A first determining submodule, configured to use the second RGB-D image as an input of the DQN training model to obtain a first output parameter of the DQN training model;

A control submodule, configured to determine a first control strategy according to the first output parameter, and control the target device to move according to the first control strategy;

A first acquiring submodule, configured to acquire relative position information of the target device and surrounding obstacles;

A second determination submodule, configured to evaluate the first control strategy according to the relative position information to obtain a score value;

A second obtaining submodule, configured to obtain a DQN check model, the DQN check model including a DQN model generated according to model parameters of the DQN training model;

The training submodule is configured to perform migration training on the DQN training model according to the score value and the DQN verification model to obtain a target DQN model.
The apparatus according to claim 8, wherein the DQN training model includes a convolutional layer and a fully connected layer connected to the convolutional layer, and the first determining sub-module is used to The second RGB-D image is input to the convolution layer to extract the first image feature, and the first image feature is input to the fully connected layer to obtain the first output parameter of the DQN training model.
The device according to claim 8, wherein the DQN training model includes multiple convolutional neural network CNN networks and multiple recurrent neural network RNN networks and fully connected layers, and different CNN networks are connected to different RNN networks, And the target RNN network of the RNN network is connected to the fully connected layer, the target RNN network includes any one of the RNN networks in the RNN network, a plurality of the RNN networks are connected in sequence, and the first determining submodule It is used to input the second RGB-D image of each frame to different CNN networks to extract the second image features; the feature extraction step is cyclically executed until the feature extraction termination condition is met.

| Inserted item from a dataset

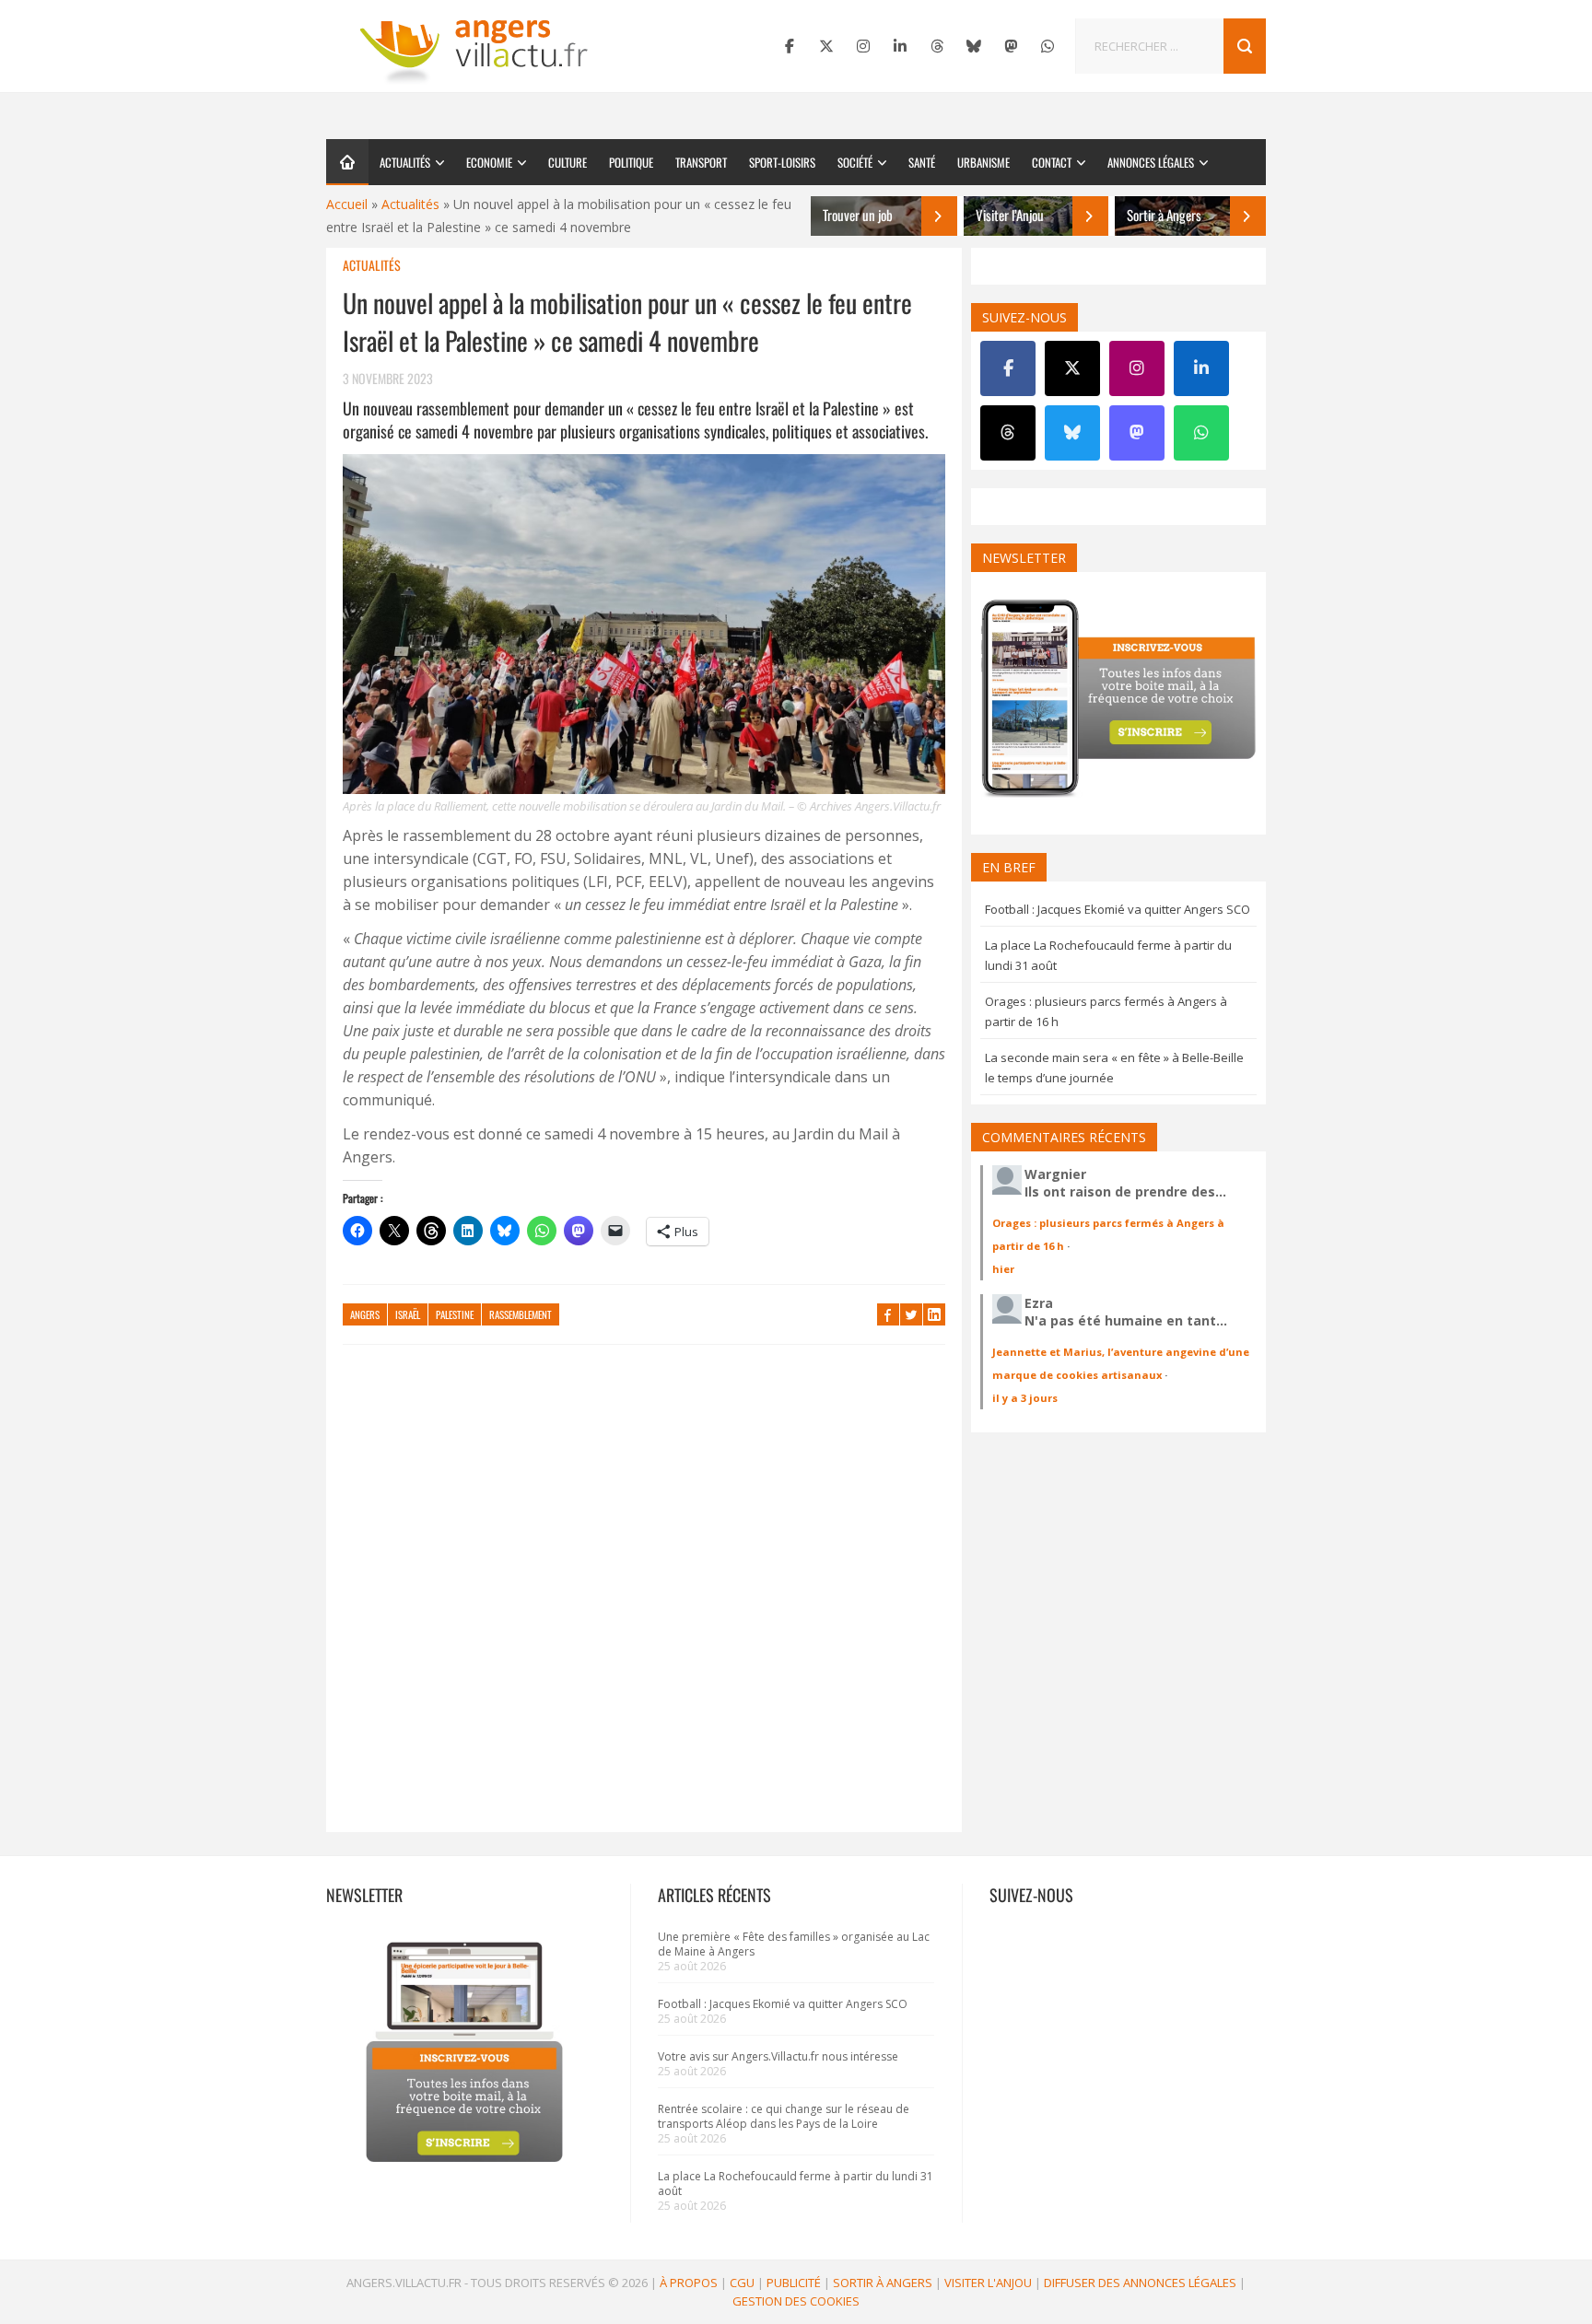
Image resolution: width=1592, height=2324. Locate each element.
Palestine (455, 1314)
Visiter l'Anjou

The feature extraction step includes: Two image features are input to the current RNN network connected to the CNN network, and a fourth image feature is obtained through the current RNN network according to the second image feature and the third image feature input from the previous RNN network, and The fourth image feature is input to the next RNN network; the next RNN network is determined to be the updated current RNN network; the feature extraction termination condition includes: obtaining the fifth image feature output by the target RNN network; After acquiring the fifth image feature, the fifth image feature is input to the fully connected layer to obtain the first output parameter of the DQN training model.
The apparatus according to claim 8, wherein the training sub-module is used to obtain a third RGB-D image of the current surrounding environment of the target device; input the third RGB-D image to the The DQN check model obtains the second output parameter; calculates the expected output parameter according to the score value and the second output parameter; obtains the training error based on the first output parameter and the expected output parameter; obtains a preset error function And train the DQN training model according to the training error and the preset error function according to the back propagation algorithm to obtain the target DQN model.
The device according to any one of claims 7 to 11, wherein the determination module comprises:

A third determining submodule, configured to input the target RGB-D image into the target DQN model to obtain multiple output parameters to be determined;

The fourth determining submodule is configured to determine the largest parameter among the plurality of output parameters to be determined as the target output parameter.
A computer-readable storage medium on which a computer program is stored, characterized in that when the program is executed by a processor, the steps of the method according to any one of claims 1-6 are realized.
An electronic device, characterized in that it includes:

Memory, on which computer programs are stored;

A processor, configured to execute the computer program in the memory, to implement the steps of the method according to any one of claims 1-6.